A Revolut está cada vez mais próxima de entrar em um seleto grupo de gigantes globais da tecnologia financeira. A fintech britânica prepara uma nova oferta secundária de ações que pode elevar seu valor de mercado para cerca de US$ 115 bilhões, consolidando a empresa como uma das mais valiosas do setor no mundo.
O movimento representa um salto de 53% em relação à avaliação registrada no fim de 2025, quando a companhia foi avaliada em US$ 75 bilhões. Se a operação for concluída nos valores esperados, a Revolut passará a valer aproximadamente o dobro do Nubank, atualmente avaliado em torno de US$ 58 bilhões na Bolsa de Nova York.
A nova rodada deve levantar pelo menos US$ 750 milhões e contar com a participação de investidores que já apostam na empresa há anos, reforçando a confiança no potencial de crescimento da fintech fundada por Nikolay Storonsky.

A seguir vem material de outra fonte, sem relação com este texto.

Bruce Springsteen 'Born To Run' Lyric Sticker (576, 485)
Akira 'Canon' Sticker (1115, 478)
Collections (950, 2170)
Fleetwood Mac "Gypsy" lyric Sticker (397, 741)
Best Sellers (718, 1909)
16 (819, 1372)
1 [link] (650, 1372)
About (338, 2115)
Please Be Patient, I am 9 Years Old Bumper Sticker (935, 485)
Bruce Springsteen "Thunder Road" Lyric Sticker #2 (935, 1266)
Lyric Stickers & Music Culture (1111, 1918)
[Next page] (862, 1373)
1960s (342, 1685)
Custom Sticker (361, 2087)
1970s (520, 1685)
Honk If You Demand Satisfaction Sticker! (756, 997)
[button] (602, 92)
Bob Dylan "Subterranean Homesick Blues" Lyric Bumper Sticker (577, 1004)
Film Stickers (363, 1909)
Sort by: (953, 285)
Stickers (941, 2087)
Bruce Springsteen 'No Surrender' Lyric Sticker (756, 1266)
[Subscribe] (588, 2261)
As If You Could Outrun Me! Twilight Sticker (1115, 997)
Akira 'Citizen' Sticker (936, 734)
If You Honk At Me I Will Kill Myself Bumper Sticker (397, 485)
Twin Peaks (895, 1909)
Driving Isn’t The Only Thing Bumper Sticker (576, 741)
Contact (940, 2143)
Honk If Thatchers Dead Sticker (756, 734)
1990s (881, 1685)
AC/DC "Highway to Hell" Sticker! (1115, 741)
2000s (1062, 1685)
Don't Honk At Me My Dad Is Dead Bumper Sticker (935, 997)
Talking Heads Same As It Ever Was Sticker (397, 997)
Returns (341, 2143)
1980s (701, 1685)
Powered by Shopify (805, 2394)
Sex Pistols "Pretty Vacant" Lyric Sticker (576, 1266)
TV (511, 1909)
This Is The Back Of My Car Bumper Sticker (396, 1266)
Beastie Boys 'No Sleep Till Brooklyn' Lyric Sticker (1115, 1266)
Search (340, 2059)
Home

Dois gigantes, estratégias diferentes
As comparações entre Revolut e Nubank se tornaram frequentes nos últimos anos. Ambas surgiram com a proposta de desafiar os bancos tradicionais e conquistaram milhões de clientes ao redor do mundo. Apesar disso, os modelos de negócio seguem caminhos diferentes.

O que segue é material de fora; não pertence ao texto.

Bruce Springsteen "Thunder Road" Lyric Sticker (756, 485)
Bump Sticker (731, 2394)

O Nubank construiu sua liderança na América Latina com forte presença no mercado de crédito e serviços bancários para pessoas físicas. Já a Revolut apostou em uma estratégia mais global, oferecendo uma plataforma que reúne câmbio, pagamentos internacionais, investimentos, criptomoedas e contas empresariais.
Essa diferença aparece nos números. O Nubank encerrou 2025 com cerca de 131 milhões de clientes, quase o dobro da base da Revolut, que alcançou 63,8 milhões de usuários.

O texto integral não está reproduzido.